HRS bounces back after announcements


(Boursier.com) — HRS climbs 9% to 14.40 euros this Friday. After an annual turnover of 30.08 million euros, current EBITDA for the 2022/2023 financial year stood at -2 ME, down 2.6 ME compared to the previous financial year. . Current Ebitda was in balance in the second half of the financial year.
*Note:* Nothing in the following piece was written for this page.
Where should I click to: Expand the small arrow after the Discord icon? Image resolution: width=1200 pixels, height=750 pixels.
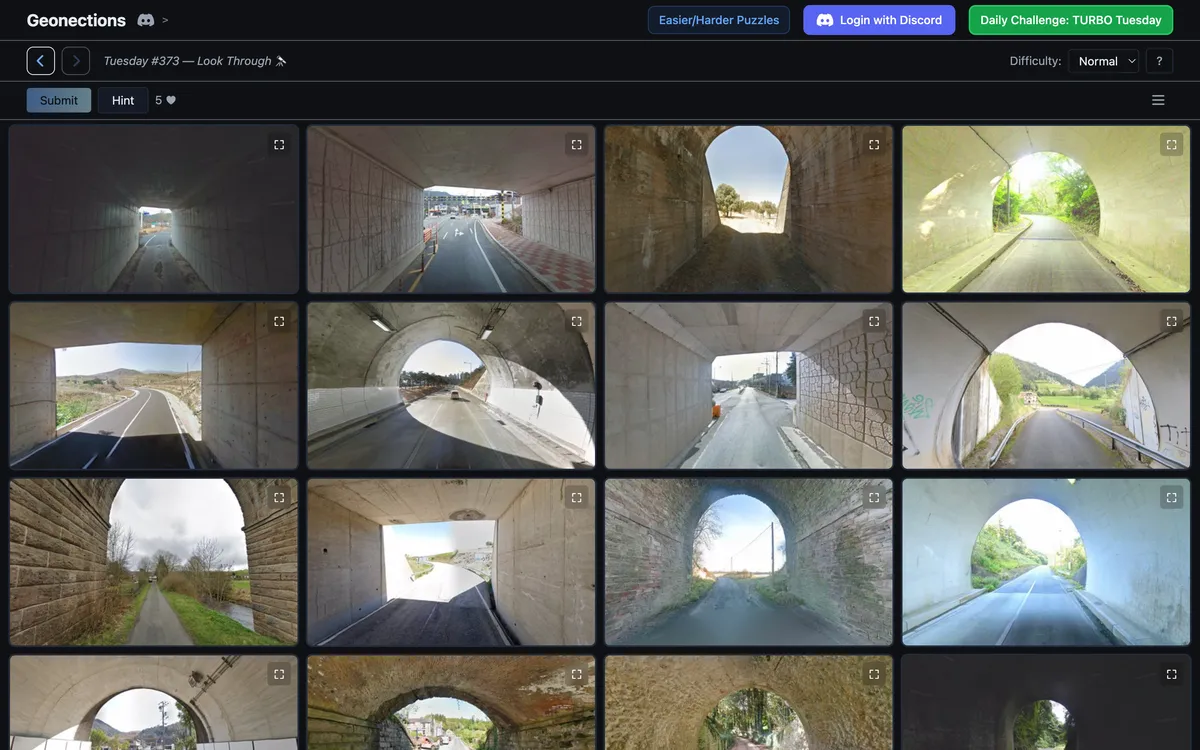click(x=165, y=20)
After net allocations to depreciation and provisions of 2.6 ME, which include 1.2 ME of depreciation of receivables following the filing of bankruptcy of a customer, the current operating result (ROC) comes to -6.2 ME.
After taking into account deferred tax income of 1.3 ME and a negligible financial result, the net result for the 2022/2023 financial year stands at -4.9 ME.

HRS thus has cash and equivalents of 30.5 ME as of June 30 (34.7 ME as of June 30, 2022) and a gross financial debt, mainly linked to the financing of the new site, of 21 ME excluding rental debts.

Perspectives displayed

The order book, which includes customer framework contracts as of July 27, 2023, stands at 108 ME, representing 87 stations, 12 of which are already installed in Europe.
Drawing on its order book and ongoing negotiations with numerous clients, both historical and new prospects, HRS aims to continue the strong growth in its turnover by June 30, 2024, which is expected to increase between +50 and +100% compared to this 2022/2023 financial year.

The growth of the workforce will slow down significantly over the coming months in line with the operational and financial efficiency objectives of HRS, which aims to deliver positive current Ebitda by June 30, 2024 while also benefiting from the gradual increase in gross margin.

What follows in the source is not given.